Kuisioner Bunuh Diri

197 21 2
                                    

Aku menyayangkan cerahnya siang hari ini. Langit biru itu sia-sia. Ceria yang biasa dinantikan orang-orang saat melihat langit cerah, tidak sampai padsku. Aku justru berharap jika cuaca saat ini sedikit mendung agar senada dengan perasaanku saat ini.

Aku melewati gedung putih dengan tulisan Rumah Sakit yang besar. Kulihat dari salah satu dari jendela-jendela kecil disana, ada seorang yang dirawat menatap langit yang sama. Matanya menerawang seperti mendambakan posisiku sekarang.

Aku pun sama. Aku berharap kami bisa bertukar posisi saja.

Memar biru di pipiku berdenyut lagi. Rasanya nyeri sekali. Padahal mama hanya memukulku di pipi, tapi rasa sakitnya menembus sampai hatiku. Rasanya aku hancur berkeping-keping.

Kuingat seseorang pernah berkata jika lidah manusia bisa menorehkan luka yang lebih parah daripada pisau. Aku menyesal saat itu hanya mengganggapnya sebagai bualan, sampai aku benar-benar mengalaminya. Kata-kata itu memang benar.

"Mama benci sama kamu!"

"Mama menyesal punya anak seperti kamu!!"

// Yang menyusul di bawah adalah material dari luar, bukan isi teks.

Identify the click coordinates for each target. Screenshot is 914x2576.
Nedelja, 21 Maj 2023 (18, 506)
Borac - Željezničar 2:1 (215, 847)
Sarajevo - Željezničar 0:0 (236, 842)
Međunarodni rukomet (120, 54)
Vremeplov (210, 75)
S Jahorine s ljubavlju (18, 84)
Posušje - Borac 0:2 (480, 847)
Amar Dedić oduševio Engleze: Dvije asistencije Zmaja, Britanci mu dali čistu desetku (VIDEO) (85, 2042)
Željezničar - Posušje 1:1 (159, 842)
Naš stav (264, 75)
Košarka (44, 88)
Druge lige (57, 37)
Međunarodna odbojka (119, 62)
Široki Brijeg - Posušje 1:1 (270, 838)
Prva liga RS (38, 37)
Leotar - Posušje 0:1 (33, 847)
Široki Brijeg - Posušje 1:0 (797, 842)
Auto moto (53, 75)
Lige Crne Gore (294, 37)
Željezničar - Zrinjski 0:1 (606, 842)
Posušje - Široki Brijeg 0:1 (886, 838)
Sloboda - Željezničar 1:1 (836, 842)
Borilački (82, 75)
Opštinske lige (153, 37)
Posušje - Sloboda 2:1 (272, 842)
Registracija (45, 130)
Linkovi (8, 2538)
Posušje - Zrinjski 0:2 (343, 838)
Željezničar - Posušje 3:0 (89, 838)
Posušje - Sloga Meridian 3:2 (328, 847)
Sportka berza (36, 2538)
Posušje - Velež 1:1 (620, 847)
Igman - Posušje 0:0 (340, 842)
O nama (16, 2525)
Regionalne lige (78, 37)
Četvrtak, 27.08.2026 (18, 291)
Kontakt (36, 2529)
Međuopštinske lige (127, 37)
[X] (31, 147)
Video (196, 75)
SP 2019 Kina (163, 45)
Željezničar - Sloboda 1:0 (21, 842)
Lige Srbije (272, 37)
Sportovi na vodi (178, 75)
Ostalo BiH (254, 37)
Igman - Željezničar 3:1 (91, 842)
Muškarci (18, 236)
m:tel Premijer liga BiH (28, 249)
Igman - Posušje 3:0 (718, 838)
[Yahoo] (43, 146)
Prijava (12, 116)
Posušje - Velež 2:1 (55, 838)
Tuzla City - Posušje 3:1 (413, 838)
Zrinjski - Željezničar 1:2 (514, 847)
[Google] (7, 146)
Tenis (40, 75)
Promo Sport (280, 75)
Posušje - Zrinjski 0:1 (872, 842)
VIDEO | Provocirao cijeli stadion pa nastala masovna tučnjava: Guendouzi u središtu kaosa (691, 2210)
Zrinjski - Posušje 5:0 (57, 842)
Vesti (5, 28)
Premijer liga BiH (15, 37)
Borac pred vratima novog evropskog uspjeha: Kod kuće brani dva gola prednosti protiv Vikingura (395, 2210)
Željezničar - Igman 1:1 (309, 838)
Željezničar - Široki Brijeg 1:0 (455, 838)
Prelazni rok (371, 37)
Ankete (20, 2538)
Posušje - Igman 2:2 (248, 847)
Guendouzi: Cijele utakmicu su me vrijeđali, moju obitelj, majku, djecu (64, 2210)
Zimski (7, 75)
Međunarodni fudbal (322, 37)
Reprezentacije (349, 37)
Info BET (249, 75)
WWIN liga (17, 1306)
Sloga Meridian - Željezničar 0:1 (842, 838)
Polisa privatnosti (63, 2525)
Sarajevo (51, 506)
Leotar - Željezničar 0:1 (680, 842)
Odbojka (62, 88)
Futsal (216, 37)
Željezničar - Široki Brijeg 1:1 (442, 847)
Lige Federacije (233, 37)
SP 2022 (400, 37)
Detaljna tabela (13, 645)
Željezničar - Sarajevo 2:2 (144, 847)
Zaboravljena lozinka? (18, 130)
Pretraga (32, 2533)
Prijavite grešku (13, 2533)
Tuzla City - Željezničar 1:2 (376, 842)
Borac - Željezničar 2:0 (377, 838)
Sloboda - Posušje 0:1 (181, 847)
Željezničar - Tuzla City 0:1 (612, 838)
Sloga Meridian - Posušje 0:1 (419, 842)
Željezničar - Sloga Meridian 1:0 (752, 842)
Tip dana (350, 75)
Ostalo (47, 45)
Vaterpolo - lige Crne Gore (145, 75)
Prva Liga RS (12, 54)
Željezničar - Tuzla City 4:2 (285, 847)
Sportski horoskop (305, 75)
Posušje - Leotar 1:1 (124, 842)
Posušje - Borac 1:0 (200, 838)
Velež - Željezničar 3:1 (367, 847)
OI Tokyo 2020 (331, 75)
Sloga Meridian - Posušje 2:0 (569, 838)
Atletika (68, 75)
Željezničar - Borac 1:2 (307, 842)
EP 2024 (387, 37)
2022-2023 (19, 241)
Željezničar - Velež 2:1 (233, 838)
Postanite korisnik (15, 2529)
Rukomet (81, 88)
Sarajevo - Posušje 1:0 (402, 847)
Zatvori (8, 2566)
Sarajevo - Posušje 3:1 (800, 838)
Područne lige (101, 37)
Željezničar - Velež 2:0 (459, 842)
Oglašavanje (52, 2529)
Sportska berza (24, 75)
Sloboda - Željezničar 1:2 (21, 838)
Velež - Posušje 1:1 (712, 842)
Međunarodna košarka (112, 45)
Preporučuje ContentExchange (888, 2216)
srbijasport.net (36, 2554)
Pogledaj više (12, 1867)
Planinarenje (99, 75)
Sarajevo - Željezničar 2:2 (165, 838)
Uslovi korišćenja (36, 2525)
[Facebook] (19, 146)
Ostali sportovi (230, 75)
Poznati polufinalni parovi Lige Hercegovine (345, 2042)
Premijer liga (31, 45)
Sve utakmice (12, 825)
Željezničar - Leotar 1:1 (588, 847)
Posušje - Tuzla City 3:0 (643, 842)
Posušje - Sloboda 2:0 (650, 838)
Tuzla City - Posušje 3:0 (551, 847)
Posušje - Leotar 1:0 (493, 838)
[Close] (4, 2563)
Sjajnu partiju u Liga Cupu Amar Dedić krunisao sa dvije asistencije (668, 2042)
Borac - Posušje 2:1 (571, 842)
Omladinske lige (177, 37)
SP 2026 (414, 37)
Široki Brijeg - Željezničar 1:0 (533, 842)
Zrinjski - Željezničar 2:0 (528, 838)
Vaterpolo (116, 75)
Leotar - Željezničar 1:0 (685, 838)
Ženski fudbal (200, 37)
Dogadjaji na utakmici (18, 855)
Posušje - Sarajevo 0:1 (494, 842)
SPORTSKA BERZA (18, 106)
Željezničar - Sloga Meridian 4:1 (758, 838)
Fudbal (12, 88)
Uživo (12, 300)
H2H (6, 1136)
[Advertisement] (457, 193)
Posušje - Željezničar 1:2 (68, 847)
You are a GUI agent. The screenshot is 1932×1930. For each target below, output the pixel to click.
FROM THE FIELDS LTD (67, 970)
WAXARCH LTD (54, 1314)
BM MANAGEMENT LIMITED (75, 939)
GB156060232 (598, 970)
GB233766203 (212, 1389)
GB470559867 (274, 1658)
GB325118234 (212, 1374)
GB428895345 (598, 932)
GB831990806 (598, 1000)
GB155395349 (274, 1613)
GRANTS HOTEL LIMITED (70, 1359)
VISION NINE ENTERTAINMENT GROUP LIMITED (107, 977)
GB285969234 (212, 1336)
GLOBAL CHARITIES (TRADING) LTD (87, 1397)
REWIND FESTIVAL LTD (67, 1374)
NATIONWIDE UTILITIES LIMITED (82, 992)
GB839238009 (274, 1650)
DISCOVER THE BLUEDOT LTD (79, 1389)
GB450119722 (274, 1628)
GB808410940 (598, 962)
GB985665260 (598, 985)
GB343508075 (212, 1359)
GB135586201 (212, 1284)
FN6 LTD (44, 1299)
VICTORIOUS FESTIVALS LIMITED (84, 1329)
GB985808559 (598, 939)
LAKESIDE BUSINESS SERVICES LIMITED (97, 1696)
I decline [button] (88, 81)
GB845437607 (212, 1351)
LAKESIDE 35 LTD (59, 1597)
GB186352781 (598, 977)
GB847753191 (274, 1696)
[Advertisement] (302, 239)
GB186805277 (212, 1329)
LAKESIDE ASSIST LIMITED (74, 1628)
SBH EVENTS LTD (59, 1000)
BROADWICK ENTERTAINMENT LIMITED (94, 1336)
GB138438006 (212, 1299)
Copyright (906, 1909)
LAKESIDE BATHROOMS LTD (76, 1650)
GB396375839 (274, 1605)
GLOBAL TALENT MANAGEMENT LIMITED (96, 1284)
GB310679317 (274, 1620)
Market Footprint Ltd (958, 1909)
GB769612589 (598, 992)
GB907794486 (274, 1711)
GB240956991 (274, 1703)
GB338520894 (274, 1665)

Suaranya terus menggema begitu nyaring dalam kepalaku dan setiap itu terulang, hatiku semakin sakit. Kakiku sampai berhenti karena sesak di dadaku yang tidak bisa lagi kutahan. Air mataku sudah menetes langsung ke tanah karena kepalaku yang menunduk. Lalu saat sakitnua sedikit berkurang, aku melanjutkan langkahku cepat menuju tempat sepi.

Dalam pikiranku bergemuruh banyak sekali protesku terhadap kehidupan ini. Aku pun, jika bisa memilih, tidak akan mau lahir dari rahimnya. Aku tidak akan pernah mau menjadi beban hidupnya. Memangnya siapa yang meminta dia menjadi ibuku? Kenapa dengan gampangnya menyalahkanku setelah dia yang tidak benar kehidupannya? Lebih baik aku tidak lahir selamanya dan tidak menyusahkan siapa-siapa.

Aku menunduk di tengah ramainya orang berlalu-lalang. Tanganku gemetar meremuk dalam kepalan. Tetesan air masih terus jatuh dari mataku dan mengalir ke ujung hidungku dan aku mulai mengutuki diriku lagi.

Sekuat tenaga kini aku berlari. Sungguh sebetulnya aku tidak ingin disini. Sebetulnya aku tidak ingin berada di mana pun. Tidak ingin bertemu siapa-siapa. Tetapi yang kuhadapi justru keramaian yang kubenci hingga aku menubruk orang satu persatu.

Aku berlari hingga menemukan sebuah tenda hitam di belokan sepi. Seingatku belokan ini adalah tempat yang biasa terjadi kejahatan. Perampokan, pemerkosaan, bahkan saat masuk ke belokan ini pun aku masih bisa melihat bayangan diriku sendiri saat diganggu oleh kakak kelasku. Tetapi aku tidak peduli lagi. Jika hal buruk akan terjadi lagi padaku sekarang di tempat ini, maka terjadilah yang paling buruk sekalian! Sampai merenggut nyawaku pun tak apa!

Tapi sayang, gang kumuh ini sepi. Tak ada siapa-siapa. Malah, yang menyambutku justru sebuah tenda lusuh.

Aku menatap curiga pada tenda itu. Sebelumnya tidak ada benda itu. Siapa juga yang ingin berjualan di tempay sepi seperti ini? Tetapi tanpa pikir panjang aku menghampirinya.

Penasaran? Tidak.

Aku hanya tahu, apa pun yang kulakukan sekarang, tidak akan membawaku pada keadaan yang lebih baik. Maka dari itu, lebih baik buruk saja sekalian.

Tenda itu tanpa penjaga. Pintu masuknya hanya dua lembar kain tebal kotor yang membuatku tidak bisa mengintip ke dalamnya jika tidak masuk dulu. Mataku memicing kesal. Tanpa pikir panjang aku menyerbu masuk. Kusibakkan kain penutup tenda itu dan aku sedikit kecewa menemukan apa yang ada di dalam.

Sebuah meja dan kursi menyambutku. Tanpa ada seseorang di dalamnya. Di atas meja itu ada beberapa lembar kertas dan alat tulis. Aku mendekat agar bisa lebih mudah membaca tulisan di halaman pertama kertas itu. Lalu aku tersadar kertas apa itu.